[Opening Document segment section]
Let’s stop saying “I’ve got Mental Health”
- She Said Club

- Jul 21
- 2 min read

Somewhere along the way, mental health became a buzzword. “I’ve got mental health” is said like it’s a virus or a temporary fault, something that flares up and goes away when things settle down.
But let’s be honest. We all have mental health. Every day. Just like physical health, it’s something we carry with us, sometimes light, sometimes heavy - always worth tending to.
What we’re often not doing is talking about why we feel the way we do.
We label it as “anxiety” or “low mood,” but what if that label is just covering the root cause?
Because sometimes it’s not just anxiety.
It’s:
Heartbreak: that’s still lodged in your chest from a breakup no one saw coming.
Grief: for the person, the identity, or the life you used to have.
Work stress: that never switches off, not even when your laptop closes.
Sleep deprivation: you're exhausted, you're surviving on caffeine and autopilot.
Parenting pressure: that leaves no room to breathe, let alone to be alone with your own thoughts.
Relationship strain: emotional labour, disconnection, or carrying the mental load alone.
Let’s call it what it is: life is heavy sometimes. It’s not a glitch in your system, it’s a natural response to ongoing pressure, emotional depletion, and too many roles with not enough support.
We’ve become so quick to say “my mental health is bad” instead of naming what’s really going on.
But honesty is where healing begins.
“I’m carrying more than I can hold right now.”
“My relationship is exhausting me emotionally.”
“I love my kids, but I miss myself.”
“I’m not coping, and I don’t want to pretend I am.”
This isn’t weakness. This is truth. This is courage.
Your emotions are not problems.
They are messages. And when we stop treating them like symptoms to manage and start seeing them as signals to explore, everything begins to shift.
At the She Said Club, we create space for these honest conversations, about love, motherhood, exhaustion, self-worth, and starting over.
Because you don’t just “have” mental health. You live it.
Let’s talk about it, not just the label, but the life behind it.
[Closing Document segment section]
[Opening Given data section]
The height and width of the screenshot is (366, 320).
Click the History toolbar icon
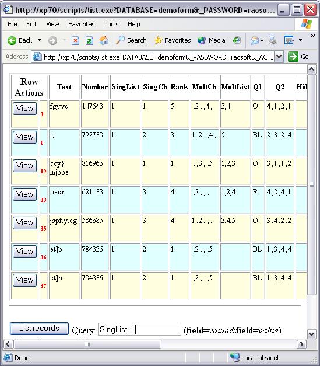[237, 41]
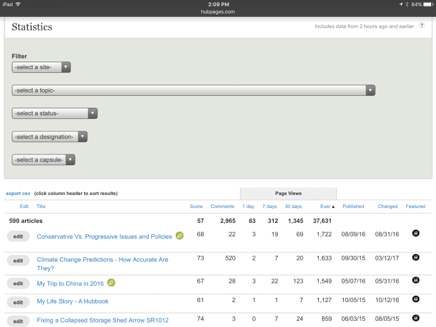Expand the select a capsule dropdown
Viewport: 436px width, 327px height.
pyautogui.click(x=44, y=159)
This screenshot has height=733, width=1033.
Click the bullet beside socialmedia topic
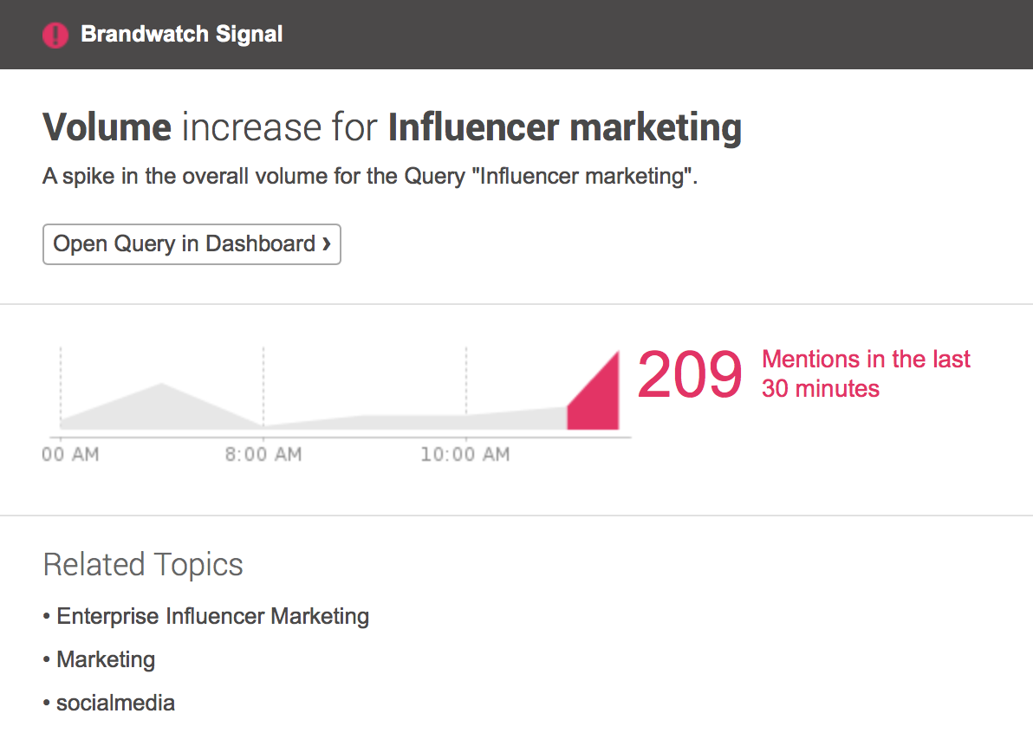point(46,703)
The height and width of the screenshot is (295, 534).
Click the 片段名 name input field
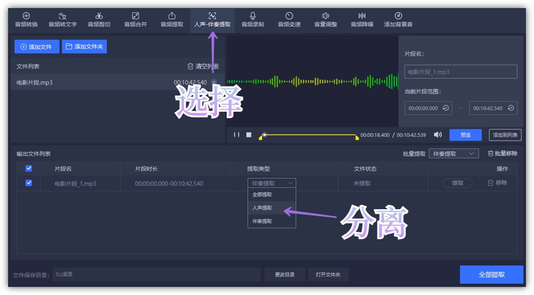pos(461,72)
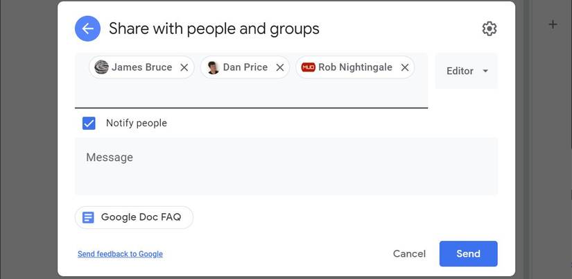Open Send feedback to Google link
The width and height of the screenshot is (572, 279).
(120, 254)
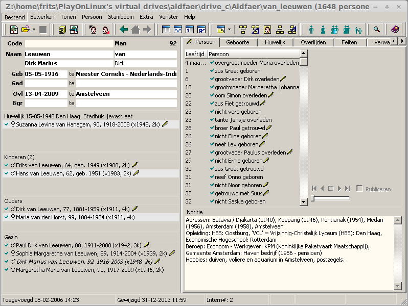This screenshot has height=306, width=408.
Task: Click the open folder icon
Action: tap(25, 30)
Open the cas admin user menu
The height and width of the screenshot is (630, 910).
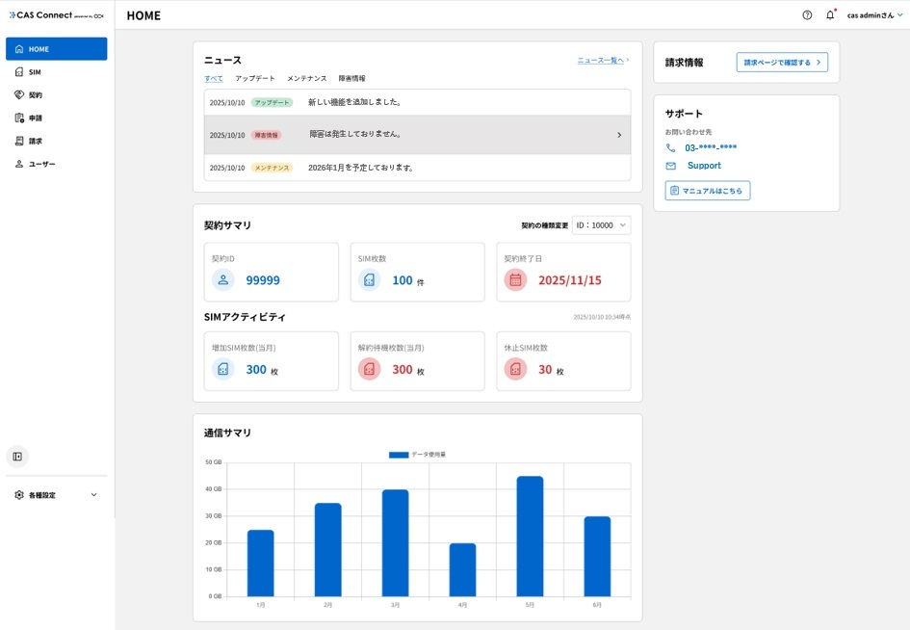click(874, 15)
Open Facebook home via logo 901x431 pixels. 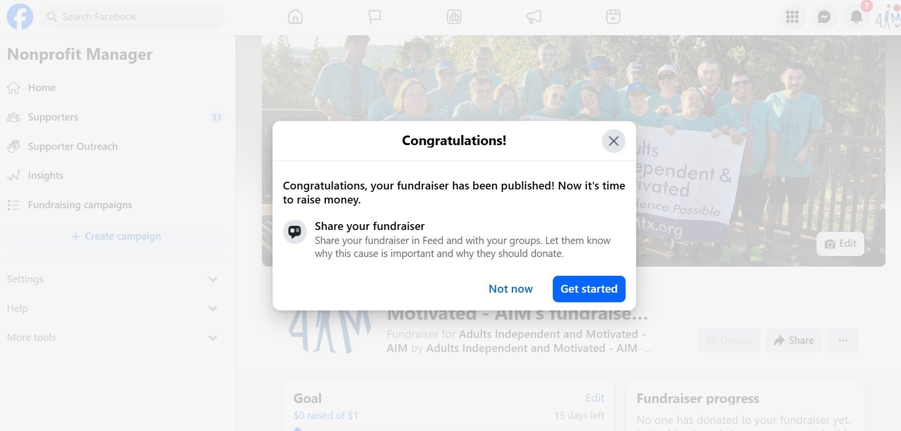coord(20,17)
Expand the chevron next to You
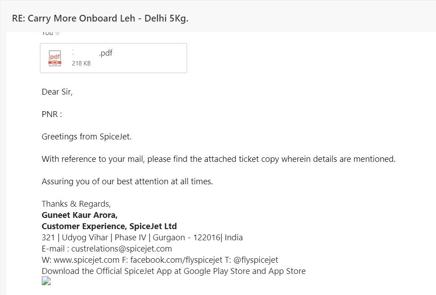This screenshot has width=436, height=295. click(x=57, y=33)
[Closing Given data section]
_What is needed_.
Please print the section of the mental health post above, word for word, from "But let’s be" up to and including "your own thoughts.".

_Result for this exercise_.
But let’s be honest. We all have mental health. Every day. Just like physical health, it’s something we carry with us, sometimes light, sometimes heavy - always worth tending to.
What we’re often not doing is talking about why we feel the way we do.
We label it as “anxiety” or “low mood,” but what if that label is just covering the root cause?
Because sometimes it’s not just anxiety.
It’s:
Heartbreak: that’s still lodged in your chest from a breakup no one saw coming.
Grief: for the person, the identity, or the life you used to have.
Work stress: that never switches off, not even when your laptop closes.
Sleep deprivation: you're exhausted, you're surviving on caffeine and autopilot.
Parenting pressure: that leaves no room to breathe, let alone to be alone with your own thoughts.